B.2.1. L'article 60 dispose : « Les personnes qui sont assujetties à un régime quelconque de sécurité sociale ou qui sont bénéficiaires à un titre quelconque d'au moins une des prestations de la sécurité sociale, et dont le montant net des revenus imposables globalement à l'impôt des personnes physiques dépasse 3 millions de francs, sont chaque année, tenues de payer une cotisation spéciale de sécurité sociale pour les exercices d'imposition 1983 à 1989 ».
L'article 61bis traite de la cotisation complémentaire de sécurité sociale qui était due, pour les années 1984 à 1986, par les personnes percevant des rémunérations supérieures à trois millions de francs à charge d'employeurs du secteur public.
B.2.2. Selon le juge a quo et l'ONEm, les personnes qui ont reçu un avertissement-extrait de rôle et qui procèdent à un versement provisionnel, mais dont il est constaté, à l'issue d'une procédure de réclamation fiscale, que leur revenu net imposable globalement s'élève à moins de trois millions de francs, ne sont pas redevables de la cotisation au sens de l'article 60 et de l'article 61bis de la loi du 28 décembre 1983, de sorte qu'elles ne peuvent bénéficier d'intérêts moratoires en cas de remboursement du trop-versé de la cotisation spéciale.
En revanche, les personnes qui ont reçu un avertissement-extrait de rôle et procèdent à un versement provisionnel, mais dont il est constaté, à l'issue d'une procédure de réclamation fiscale, que leur revenu net imposable globalement est supérieur à trois millions de francs, sont considérées comme redevables de la cotisation au sens de l'article 60 et de l'article 61bis de la loi précitée, de sorte qu'elles bénéficient d'intérêts moratoires en cas de remboursement du trop-versé de la cotisation spéciale.
C'est sur la différence de traitement entre ces deux catégories de personnes que la Cour est interrogée.
B.3.1. Le Conseil des ministres fait valoir que les catégories de personnes évoquées dans la question préjudicielle ne sont pas comparables, étant donné qu'il existe une différence fondamentale entre elles, tant en fait qu'en droit. Une première catégorie est redevable de la cotisation parce que ses revenus s'élèvent à plus de trois millions de francs, alors que les revenus de l'autre catégorie s'élèvent à moins de trois millions de francs. La première catégorie doit payer définitivement la cotisation due, alors que la deuxième catégorie ne doit pas payer de cotisation et est entièrement remboursée.
B.3.2. Malgré les différences mentionnées en B.3.1, les deux catégories de contribuables sont comparables en ce qu'elles obtiennent chacune le remboursement du trop-payé de la cotisation spéciale de sécurité sociale.
B.3.3. L'exception est rejetée.
B.4.1. La cotisation spéciale de sécurité sociale a été instaurée par l'arrêté royal n° 55 du 16 juillet 1982 « fixant pour 1982 une cotisation spéciale et unique de sécuritésociale ». Le Gouvernement avait l'intention de répartir la charge du redressement économique et financier du pays en fonction des moyens de chacun. Ce faisant, le Gouvernement a estimé « que les assurés sociaux dont le montant net des revenus dépasse trois millions de francs [devaient] faire preuve de solidarité avec les autres assurés sociaux » (rapport au Roi précédant l'arrêté royal n° 55, Moniteur belge du 24 juillet 1982, p. 8470).

_Entrées enregistrées_
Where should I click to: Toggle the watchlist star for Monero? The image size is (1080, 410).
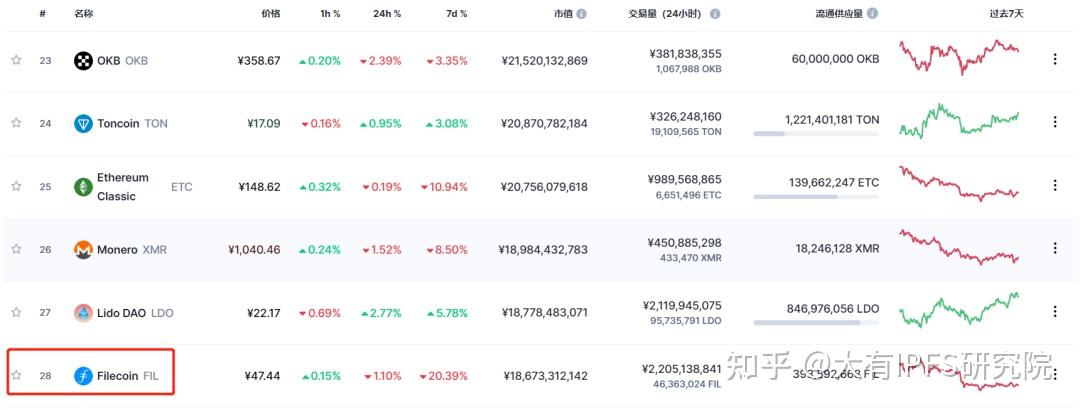[x=16, y=250]
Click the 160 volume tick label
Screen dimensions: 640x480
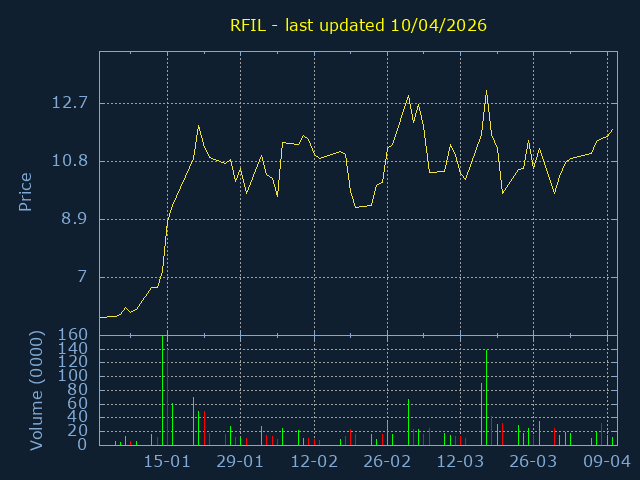(x=74, y=334)
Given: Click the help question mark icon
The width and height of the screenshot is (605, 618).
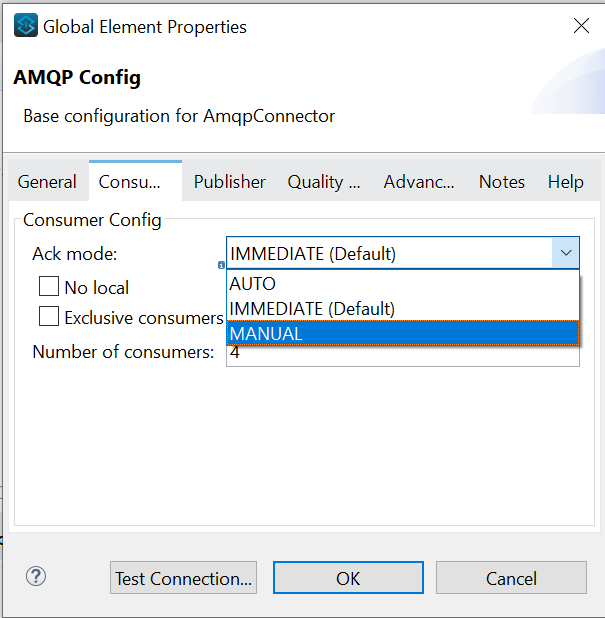Looking at the screenshot, I should click(36, 576).
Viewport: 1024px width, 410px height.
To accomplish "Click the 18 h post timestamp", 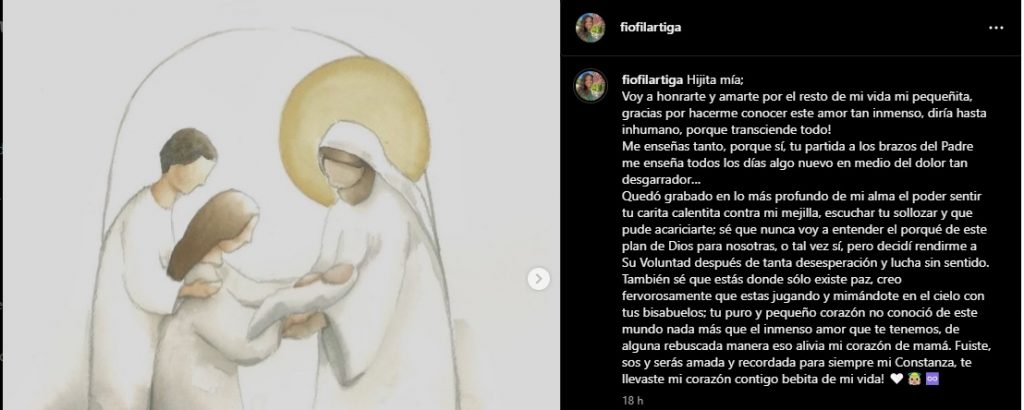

_Travail demandé_
#1 Répondez aux questions suivantes à l'aide du texte de lecture, sur une ligne par réponse, marquée de la même lettre.
(a) Selon l'article 60, quel montant net des revenus imposables doit être dépassé pour être tenu de payer la cotisation spéciale de sécurité sociale ?
(b) Pour quelles années la cotisation complémentaire visée à l'article 61bis était-elle due ?
(c) Quel acte a instauré la cotisation spéciale de sécurité sociale ?
#2 Reformulez sous forme de liste le paragraphe du texte de lecture qui commence par « B.3.1. Le Conseil des ministres fait valoir », en conservant ses faits principaux.

_Corrigé des exercices_
#1
(a) 3 millions de francs.
(b) De 1984 à 1986.
(c) L'arrêté royal n° 55 du 16 juillet 1982.

#2
- Position du Conseil des ministres : les deux catégories de personnes visées dans la question préjudicielle ne sont pas comparables, car elles présentent une différence fondamentale, en fait comme en droit.
- Première catégorie : revenus supérieurs à trois millions de francs. Elle est redevable de la cotisation et doit la payer définitivement.
- Deuxième catégorie : revenus inférieurs à trois millions de francs. Elle ne doit pas de cotisation et est entièrement remboursée.